- **DESCRIPTION OF THE TASK**
Reproduce the entries below, renaming every "Instruction" to "Directive" and leaving everything else untouched.

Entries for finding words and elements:
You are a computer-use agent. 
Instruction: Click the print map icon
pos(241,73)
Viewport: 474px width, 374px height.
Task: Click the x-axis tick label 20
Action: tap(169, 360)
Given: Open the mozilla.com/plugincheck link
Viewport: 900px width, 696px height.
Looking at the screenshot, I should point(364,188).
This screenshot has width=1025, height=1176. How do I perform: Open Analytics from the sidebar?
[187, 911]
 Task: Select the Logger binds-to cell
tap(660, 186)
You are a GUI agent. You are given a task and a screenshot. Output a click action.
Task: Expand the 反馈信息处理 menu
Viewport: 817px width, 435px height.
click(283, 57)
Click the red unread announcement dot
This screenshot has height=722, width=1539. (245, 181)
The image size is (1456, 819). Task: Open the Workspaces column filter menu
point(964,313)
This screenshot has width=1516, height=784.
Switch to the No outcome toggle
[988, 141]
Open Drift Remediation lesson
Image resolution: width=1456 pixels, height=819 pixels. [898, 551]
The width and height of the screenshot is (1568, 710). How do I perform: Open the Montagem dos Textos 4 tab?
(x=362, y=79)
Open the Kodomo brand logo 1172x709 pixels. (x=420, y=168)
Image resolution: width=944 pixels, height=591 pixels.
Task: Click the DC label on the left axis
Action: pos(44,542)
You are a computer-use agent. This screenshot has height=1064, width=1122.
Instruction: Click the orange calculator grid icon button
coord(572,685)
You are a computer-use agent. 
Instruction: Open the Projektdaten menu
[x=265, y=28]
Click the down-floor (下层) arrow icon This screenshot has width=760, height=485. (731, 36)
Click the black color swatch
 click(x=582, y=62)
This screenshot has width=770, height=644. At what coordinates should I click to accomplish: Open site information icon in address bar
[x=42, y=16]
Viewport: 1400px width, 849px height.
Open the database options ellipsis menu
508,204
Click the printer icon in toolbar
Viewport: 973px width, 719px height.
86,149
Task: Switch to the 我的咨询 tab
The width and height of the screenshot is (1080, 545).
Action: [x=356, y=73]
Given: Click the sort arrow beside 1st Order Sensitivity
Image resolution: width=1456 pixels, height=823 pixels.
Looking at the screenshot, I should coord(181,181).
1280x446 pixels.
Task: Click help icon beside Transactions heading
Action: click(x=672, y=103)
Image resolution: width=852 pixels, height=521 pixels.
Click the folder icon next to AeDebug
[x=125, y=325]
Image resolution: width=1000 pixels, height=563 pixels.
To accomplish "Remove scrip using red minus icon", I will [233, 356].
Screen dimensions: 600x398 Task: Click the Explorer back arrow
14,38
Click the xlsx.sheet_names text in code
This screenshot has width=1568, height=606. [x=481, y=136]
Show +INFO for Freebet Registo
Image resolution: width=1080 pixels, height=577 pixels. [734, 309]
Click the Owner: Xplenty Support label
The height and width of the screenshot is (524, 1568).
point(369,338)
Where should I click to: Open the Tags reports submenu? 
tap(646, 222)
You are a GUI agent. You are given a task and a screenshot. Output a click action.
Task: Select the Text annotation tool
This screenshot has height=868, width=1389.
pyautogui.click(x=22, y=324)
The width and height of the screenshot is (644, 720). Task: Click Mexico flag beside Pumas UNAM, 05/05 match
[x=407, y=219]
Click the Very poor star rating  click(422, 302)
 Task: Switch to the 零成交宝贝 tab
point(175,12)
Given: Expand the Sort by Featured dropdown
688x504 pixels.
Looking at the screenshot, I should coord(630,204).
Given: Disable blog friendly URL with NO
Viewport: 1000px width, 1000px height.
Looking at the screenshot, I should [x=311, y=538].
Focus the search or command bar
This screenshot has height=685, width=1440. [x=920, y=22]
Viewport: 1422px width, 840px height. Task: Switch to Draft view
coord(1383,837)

- **SOLUTION TO THE PROBLEM**
You are a computer-use agent. 
Directive: Click the print map icon
pos(241,73)
Viewport: 474px width, 374px height.
Task: Click the x-axis tick label 20
Action: tap(169, 360)
Given: Open the mozilla.com/plugincheck link
Viewport: 900px width, 696px height.
Looking at the screenshot, I should point(364,188).
This screenshot has width=1025, height=1176. How do I perform: Open Analytics from the sidebar?
[187, 911]
 Task: Select the Logger binds-to cell
tap(660, 186)
You are a GUI agent. You are given a task and a screenshot. Output a click action.
Task: Expand the 反馈信息处理 menu
Viewport: 817px width, 435px height.
click(283, 57)
Click the red unread announcement dot
This screenshot has height=722, width=1539. (245, 181)
The image size is (1456, 819). Task: Open the Workspaces column filter menu
point(964,313)
This screenshot has width=1516, height=784.
Switch to the No outcome toggle
[988, 141]
Open Drift Remediation lesson
Image resolution: width=1456 pixels, height=819 pixels. [898, 551]
The width and height of the screenshot is (1568, 710). How do I perform: Open the Montagem dos Textos 4 tab?
(x=362, y=79)
Open the Kodomo brand logo 1172x709 pixels. (x=420, y=168)
Image resolution: width=944 pixels, height=591 pixels.
Task: Click the DC label on the left axis
Action: pos(44,542)
You are a computer-use agent. This screenshot has height=1064, width=1122.
Directive: Click the orange calculator grid icon button
coord(572,685)
You are a computer-use agent. 
Directive: Open the Projektdaten menu
[x=265, y=28]
Click the down-floor (下层) arrow icon This screenshot has width=760, height=485. (731, 36)
Click the black color swatch
 click(x=582, y=62)
This screenshot has width=770, height=644. At what coordinates should I click to accomplish: Open site information icon in address bar
[x=42, y=16]
Viewport: 1400px width, 849px height.
Open the database options ellipsis menu
508,204
Click the printer icon in toolbar
Viewport: 973px width, 719px height.
86,149
Task: Switch to the 我的咨询 tab
The width and height of the screenshot is (1080, 545).
Action: [x=356, y=73]
Given: Click the sort arrow beside 1st Order Sensitivity
Image resolution: width=1456 pixels, height=823 pixels.
Looking at the screenshot, I should coord(181,181).
1280x446 pixels.
Task: Click help icon beside Transactions heading
Action: click(x=672, y=103)
Image resolution: width=852 pixels, height=521 pixels.
Click the folder icon next to AeDebug
[x=125, y=325]
Image resolution: width=1000 pixels, height=563 pixels.
To accomplish "Remove scrip using red minus icon", I will [233, 356].
Screen dimensions: 600x398 Task: Click the Explorer back arrow
14,38
Click the xlsx.sheet_names text in code
This screenshot has width=1568, height=606. [x=481, y=136]
Show +INFO for Freebet Registo
Image resolution: width=1080 pixels, height=577 pixels. [734, 309]
Click the Owner: Xplenty Support label
The height and width of the screenshot is (524, 1568).
point(369,338)
Where should I click to: Open the Tags reports submenu? 
tap(646, 222)
You are a GUI agent. You are given a task and a screenshot. Output a click action.
Task: Select the Text annotation tool
This screenshot has height=868, width=1389.
pyautogui.click(x=22, y=324)
The width and height of the screenshot is (644, 720). Task: Click Mexico flag beside Pumas UNAM, 05/05 match
[x=407, y=219]
Click the Very poor star rating  click(422, 302)
 Task: Switch to the 零成交宝贝 tab
point(175,12)
Given: Expand the Sort by Featured dropdown
688x504 pixels.
Looking at the screenshot, I should coord(630,204).
Given: Disable blog friendly URL with NO
Viewport: 1000px width, 1000px height.
Looking at the screenshot, I should [x=311, y=538].
Focus the search or command bar
This screenshot has height=685, width=1440. [x=920, y=22]
Viewport: 1422px width, 840px height. Task: Switch to Draft view
coord(1383,837)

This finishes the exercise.